*Task brief*:
Your copy should hold exactly the lines from the one containing "Task: Click the Modified on column header" through the last line of the entries, and no pictures.

*Supplied records*:
__________________________________________________

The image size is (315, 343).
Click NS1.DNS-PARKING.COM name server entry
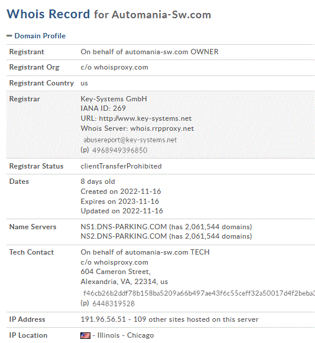pyautogui.click(x=124, y=227)
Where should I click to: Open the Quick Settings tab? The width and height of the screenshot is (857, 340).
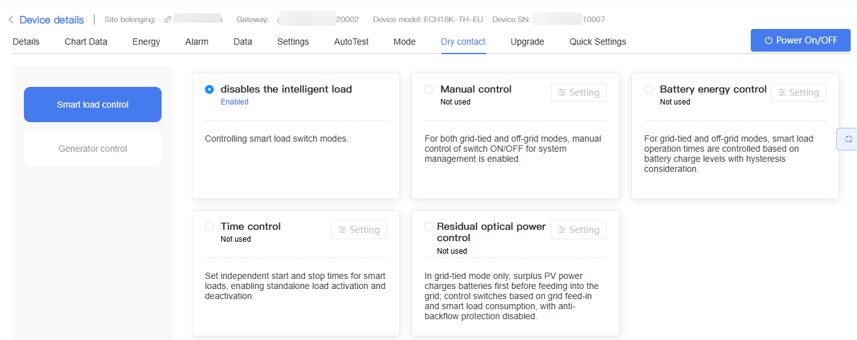tap(598, 42)
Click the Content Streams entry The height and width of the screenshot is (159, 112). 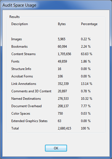point(23,54)
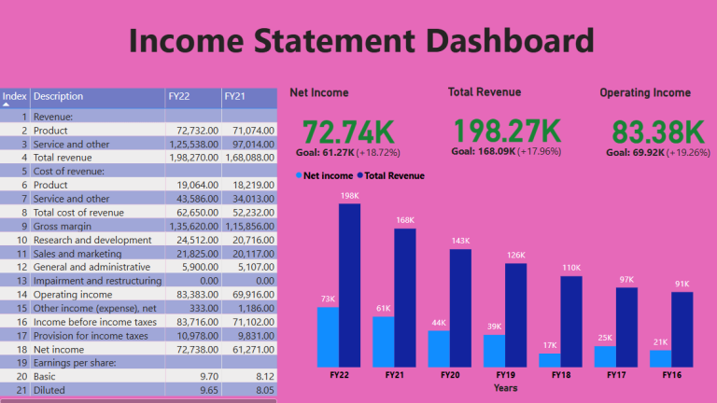The width and height of the screenshot is (717, 403).
Task: Click the dark blue Total Revenue legend dot
Action: [x=359, y=175]
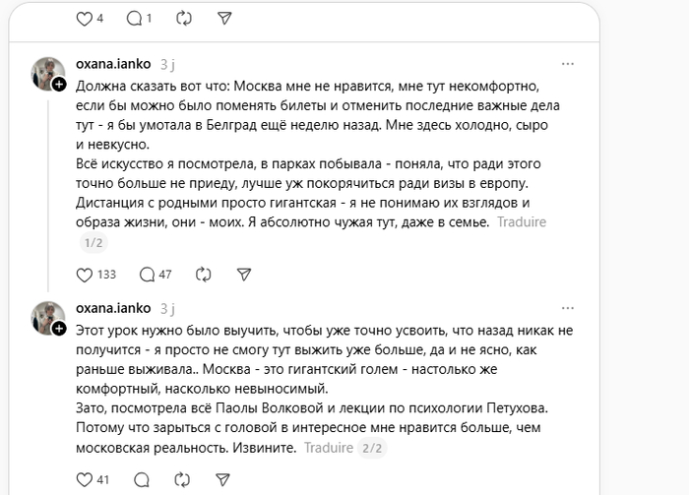Repost the post with 133 likes
Viewport: 689px width, 495px height.
tap(204, 275)
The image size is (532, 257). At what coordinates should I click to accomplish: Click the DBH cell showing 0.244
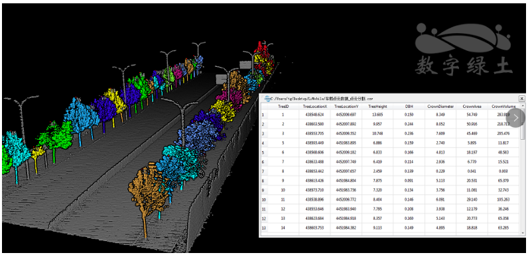pyautogui.click(x=409, y=124)
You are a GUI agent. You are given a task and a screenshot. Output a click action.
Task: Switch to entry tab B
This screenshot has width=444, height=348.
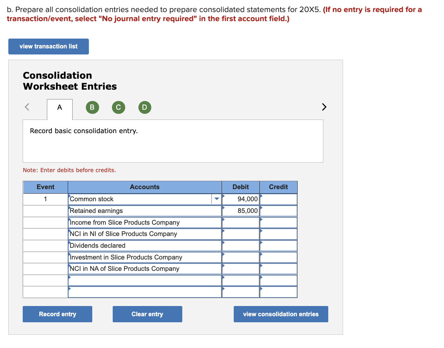pos(92,107)
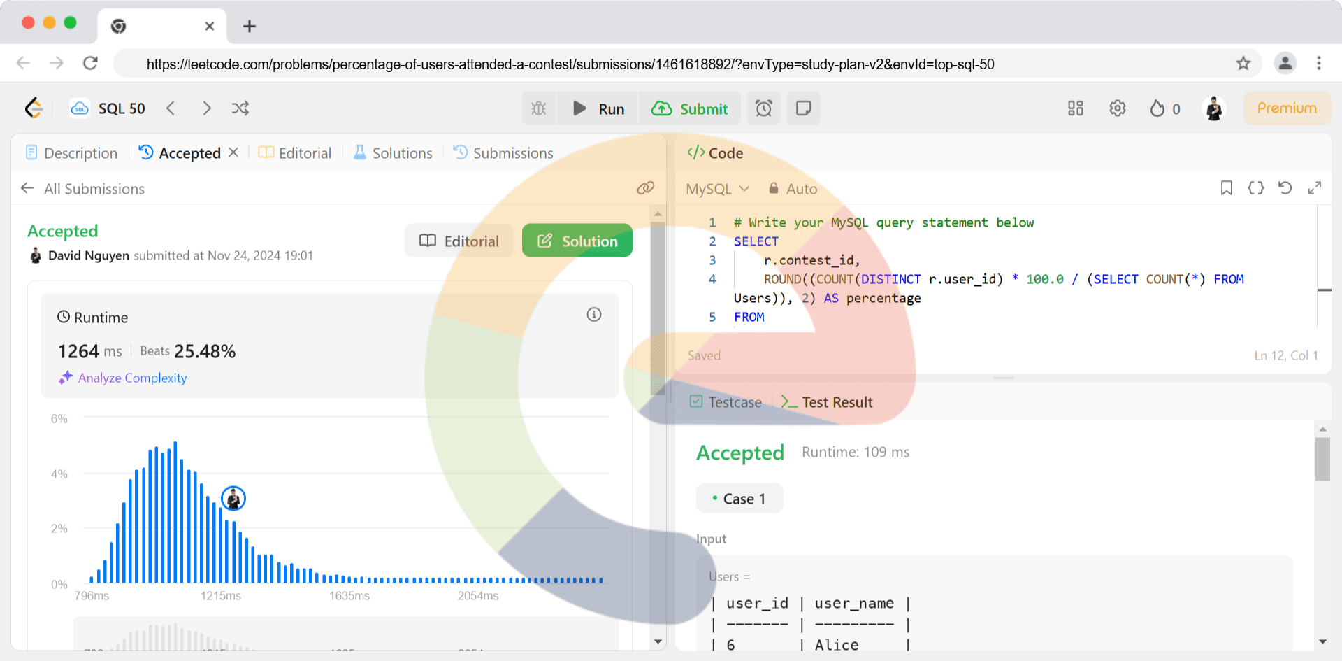The image size is (1342, 661).
Task: Bookmark the code with bookmark icon
Action: point(1226,188)
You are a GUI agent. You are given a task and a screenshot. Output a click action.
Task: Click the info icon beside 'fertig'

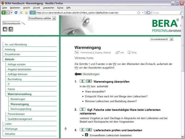[x=129, y=52]
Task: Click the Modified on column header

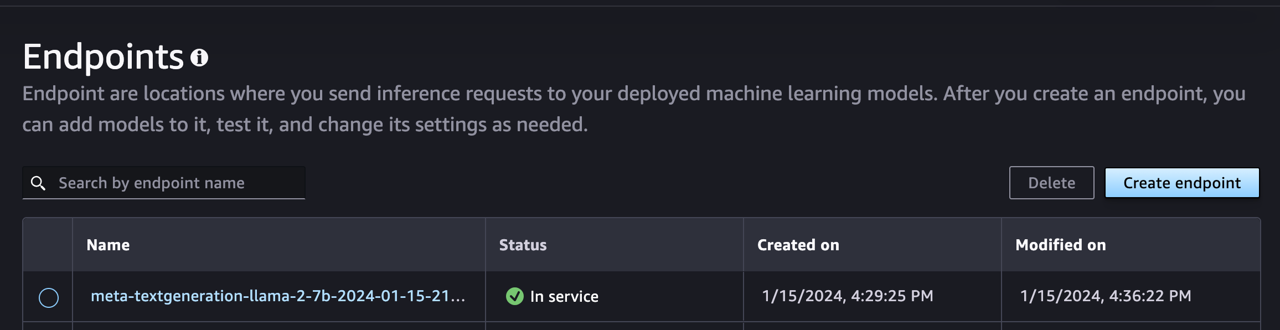Action: [x=1060, y=245]
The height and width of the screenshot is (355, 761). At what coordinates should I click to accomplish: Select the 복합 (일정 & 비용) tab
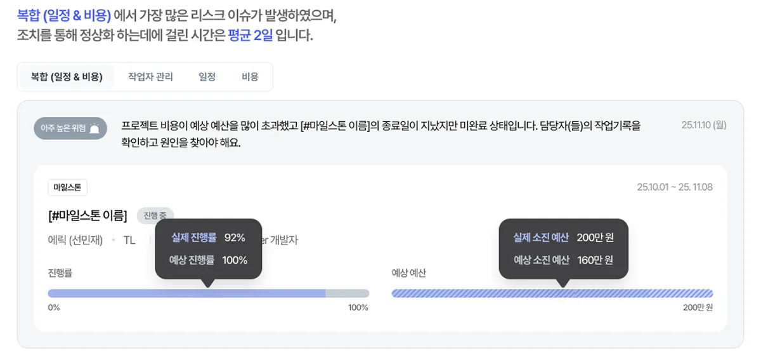coord(67,77)
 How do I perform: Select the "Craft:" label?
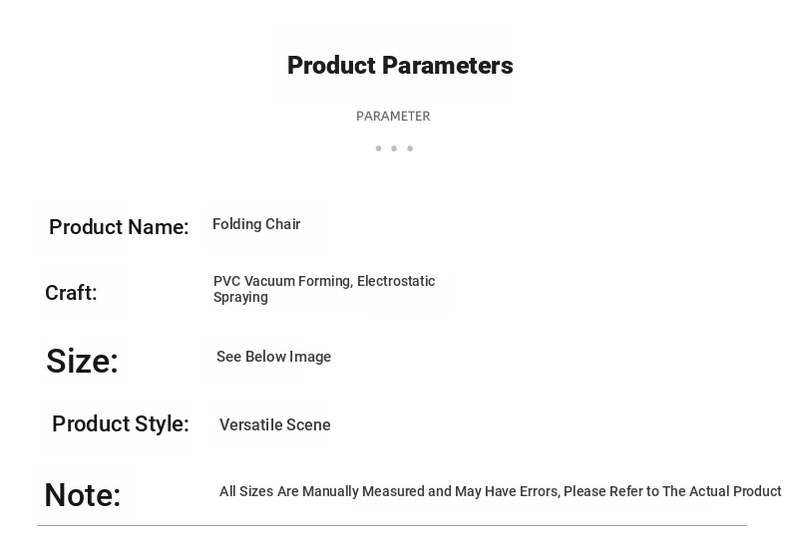click(x=71, y=293)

__________________________________________________

*Completed task*:
Task: Click the Modified on column header

Action: [x=1060, y=245]
The height and width of the screenshot is (355, 761). At what coordinates should I click to accomplish: Select the 복합 (일정 & 비용) tab
coord(67,77)
 How do I perform: Select the "Craft:" label?
click(x=71, y=293)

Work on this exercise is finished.